### Texto extraído ###

Premios BiC
GM Barcelona | jueves, 26 de enero de 2017 h |

Investigadores del IIBB-CSIC y el IDIBAPS publican un artículo en la revista Redox Biology en el que proponen una alternativa de tratamiento para la enfermedad de Niemann-Pick tipo C, una patología lisosomal rara que provoca neurodegeneración y alteraciones de la función hepática. Con un compuesto que consigue atravesar la barrera hematoencefálica se consigue aumentar la supervivencia de los ratones en un 50 por ciento y mejorar los problemas neurológicos y motores característicos de la enfermedad. José C. Fernández-Checa, jefe del equipo Regulación mitocondrial de la muerte celular y esteatohepatitis, y Carmen García-Ruiz, del mismo equipo, son los coordinadores del estudio, que se ha llevado a cabo en colaboración con investigadores de Francia y Chile.

La enfermedad de Niemann-Pick tipo C (NPC) es una enfermedad rara y grave, que suele aparecer a partir de los 15 años y que provoca problemas neurológicos, motores y afectación en el hígado. En la mayor parte de los casos, cerca de un 95 por ciento, el origen se encuentra en mutaciones en el gen NPC1. Esto provoca que las proteínas involucradas en el tráfico de colesterol intracelular no funcionen correctamente con lo que este y otros lípidos, como ceramidas o gangliósidos, se acumulan en los lisosomas y también en las mitocondrias, dos orgánulos del interior de la célula.

###

▶ Conjunto de tareas
(1) En el artículo sobre la enfermedad de Niemann-Pick tipo C, ¿por qué se acumulan el colesterol y otros lípidos en los lisosomas y las mitocondrias? Responde en una a tres oraciones.
(2) Continúa el artículo sobre la enfermedad de Niemann-Pick tipo C desde donde termina.

### Fragmentos de datos ###

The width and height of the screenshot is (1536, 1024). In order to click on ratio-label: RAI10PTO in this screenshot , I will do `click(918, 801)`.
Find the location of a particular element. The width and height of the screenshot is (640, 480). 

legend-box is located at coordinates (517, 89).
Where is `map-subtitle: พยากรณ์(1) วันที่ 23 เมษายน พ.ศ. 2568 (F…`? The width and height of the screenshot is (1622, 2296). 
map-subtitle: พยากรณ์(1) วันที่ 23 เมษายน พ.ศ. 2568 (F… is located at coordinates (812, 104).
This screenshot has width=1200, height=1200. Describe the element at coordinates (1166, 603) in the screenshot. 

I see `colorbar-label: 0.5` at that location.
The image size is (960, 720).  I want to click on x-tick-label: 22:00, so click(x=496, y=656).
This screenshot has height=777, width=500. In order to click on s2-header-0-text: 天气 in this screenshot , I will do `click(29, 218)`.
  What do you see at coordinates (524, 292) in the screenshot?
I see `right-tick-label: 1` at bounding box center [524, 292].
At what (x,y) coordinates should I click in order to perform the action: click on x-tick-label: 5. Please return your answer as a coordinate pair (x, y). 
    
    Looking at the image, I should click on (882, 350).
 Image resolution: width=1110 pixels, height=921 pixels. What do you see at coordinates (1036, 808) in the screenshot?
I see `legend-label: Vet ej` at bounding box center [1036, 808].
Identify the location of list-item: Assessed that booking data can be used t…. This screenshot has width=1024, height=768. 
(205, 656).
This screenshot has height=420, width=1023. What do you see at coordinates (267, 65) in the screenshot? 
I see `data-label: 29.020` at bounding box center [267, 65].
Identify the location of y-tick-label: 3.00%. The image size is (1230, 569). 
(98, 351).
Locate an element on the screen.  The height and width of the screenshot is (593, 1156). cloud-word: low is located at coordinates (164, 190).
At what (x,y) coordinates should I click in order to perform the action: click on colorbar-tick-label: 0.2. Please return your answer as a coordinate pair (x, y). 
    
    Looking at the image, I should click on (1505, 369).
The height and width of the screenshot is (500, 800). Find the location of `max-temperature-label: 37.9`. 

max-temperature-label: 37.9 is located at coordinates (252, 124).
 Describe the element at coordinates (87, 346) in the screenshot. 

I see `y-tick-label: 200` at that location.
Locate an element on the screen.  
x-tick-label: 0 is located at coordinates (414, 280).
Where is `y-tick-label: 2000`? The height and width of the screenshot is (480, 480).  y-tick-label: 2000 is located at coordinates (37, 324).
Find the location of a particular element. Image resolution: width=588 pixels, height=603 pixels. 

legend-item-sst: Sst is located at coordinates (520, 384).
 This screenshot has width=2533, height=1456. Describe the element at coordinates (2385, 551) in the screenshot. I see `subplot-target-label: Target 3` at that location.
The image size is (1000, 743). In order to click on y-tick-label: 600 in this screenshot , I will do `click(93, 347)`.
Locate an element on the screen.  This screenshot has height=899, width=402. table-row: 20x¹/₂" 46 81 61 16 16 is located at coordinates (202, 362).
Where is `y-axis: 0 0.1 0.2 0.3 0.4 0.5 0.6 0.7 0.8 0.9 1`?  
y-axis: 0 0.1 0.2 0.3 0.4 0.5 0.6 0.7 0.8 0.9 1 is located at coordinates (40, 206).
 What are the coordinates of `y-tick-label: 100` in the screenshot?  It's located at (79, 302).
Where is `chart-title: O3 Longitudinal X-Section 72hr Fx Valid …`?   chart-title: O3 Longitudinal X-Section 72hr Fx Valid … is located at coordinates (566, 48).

###

▶ Respuestas por tarea
(1) En la mayoría de los casos hay mutaciones en el gen NPC1, y por eso las proteínas que participan en el tráfico de colesterol dentro de la célula no funcionan bien. Como consecuencia, el colesterol y otros lípidos, como ceramidas o gangliósidos, se quedan acumulados en esos dos orgánulos.

(2)
La acumulación de los lípidos en las mitocondrias provoca que la defensa antioxidante, en particular el glutatión (GSH) mitocondrial, sea defectuosa. “Nos planteamos qué impacto tendría la recuperación de esta defensa mitocondrial en el desarrollo de la enfermedad”, explica José C. Fernández Checa. Para ello los investigadores trataron a ratones con la enfermedad con precursores del glutatión como NAC y el éster de glutatión.

Los ratones con la enfermedad deficientes en NPC1 tienen una vida corta, de unas 10-11 semanas. El tratamiento con éster de GSH, aunque no con NAC, aumentó el nivel de glutatión mitocondrial, con lo que aumentó la supervivencia en un 50 por ciento y mejoraron síntomas como la coordinación motora y la supervivencia de las células de Purkinje del cerebelo, un tipo de neuronas. Además, el estudio demuestra que este tratamiento protege frente al estrés oxidativo, tanto en el cerebro como en el hígado, y mejora la función mitocondrial en el cerebelo, la parte más afectada en el cerebro por la NPC, en la que hay una muerte masiva de neuronas. Esta pérdida de neuronas es, precisamente, la responsable de los problemas motores.